I believe in toasting the Crown, for it connects the present with the past. I am a firm believer that you can't know where you're going unless you know where you've been. How silly would it be if PPCLI became CLI and RCR became CR. The Queen as our 'head of state' is a figurehead and not a sovereign, keep the Queen and our traditions.


----------



## Scott (9 Jul 2007)

> Should the toast to the Queen be omitted from Mess Dinner's



NO!


----------



## BernDawg (9 Jul 2007)

Scott:  You beat me to it but I'll add mine any way.

[size=10pt]NO!!


----------



## Cardstonkid (9 Jul 2007)

The average Canadian has little or no use for the Monarchy. Swearing an oath to the queen and her heirs is a debasing of what a personal oath is. (i.e. a personal oath is a commitment of loyalty that gives one no choice but to serve the interests of the individual the oath was made to. Since the Queen nol onger rules or pays wages she is now only a symbol and metaphor of the "law;" she is no longer really a candidate for a personal oath.) 


All that being said Canada has a Queen at its head and there is no appetite in Canada to change this immutable fact. So until the fine people of Canada make a change I will stand and toast the Queen and swear an oath of personal allegiance, because that is the price of being a Canadian soldier and citizen.

PROVIDED MATERIAL:
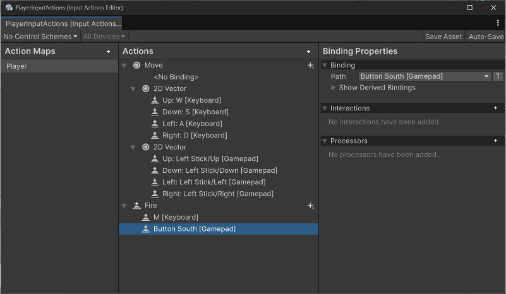
Task: Select the M [Keyboard] binding
Action: coord(176,218)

DIRECTIVES:
A) Using the forum thread on toasting the Queen, decide whether each statement agrees with it. Answer yes or no for each, and quote the deciding words. (i) Scott's reply to the question about omitting the toast is a refusal. (ii) BernDawg posted before Scott did. (iii) Cardstonkid says Canadians want to change who heads the country.
B) In the forum thread on toasting the Queen, Cardstonkid has doubts about the oath. According to the post, why will this poster still stand, toast the Queen and swear allegiance?
C) Resume the forum thread on toasting the Queen from the point where it stops.

ANSWERS BELOW:
A)
(i) Yes: "NO!"
(ii) No: "You beat me to it"
(iii) No: "there is no appetite in Canada to change this immutable fact"

B) Canada has a Queen at its head, and the people of Canada have not chosen to change that. The poster says that standing, toasting and swearing allegiance is "the price of being a Canadian soldier and citizen."

C)
Even if Canada were to decline the next King as head of State it would still be prudent to maintain the tradition of the monarchy sans personal oaths in the military. Traditions cannot be purchased and to throw them away is dangerous.

 I'll duck now as there is sure to be some incoming fire.


----------



## armyvern (9 Jul 2007)

Cardstonkid said:
			
		

> The average Canadian has little or no use for the Monarchy.* Swearing an oath to the queen and her heirs is a debasing of what a personal oath is. * (i.e. a personal oath is a commitment of loyalty that gives one no choice but to serve the interests of the individual the oath was made to. Since the Queen nol onger rules or pays wages she is now only a symbol and metaphor of the "law;" she is no longer really a candidate for a personal oath.)



In your opinion, obviously there are many of us who disagree with you.

"For Queen _and_ Country."


----------



## a_majoor (9 Jul 2007)

Although HM happens to live out of the country, she is in title and in fact the Queen of Canada. As a Sovereign person things like nationality don't apply.

An oath to the Queen also stresses the apolitical nature of the Armed Forces. We are not swearing oaths or pledging allegiance to a political figure but to an enduring embodiment of the State who stands outside of the political realm. In the United States the military swears their oath to the Constitution for many of the same reasons.


----------



## Cardstonkid (11 Jul 2007)

a_majoor said:
			
		

> Although HM happens to live out of the country, she is in title and in fact the Queen of Canada. As a Sovereign person things like nationality don't apply.
> 
> An oath to the Queen also stresses the apolitical nature of the Armed Forces. We are not swearing oaths or pledging allegiance to a political figure but to an enduring embodiment of the State who stands outside of the political realm. In the United States the military swears their oath to the Constitution for many of the same reasons.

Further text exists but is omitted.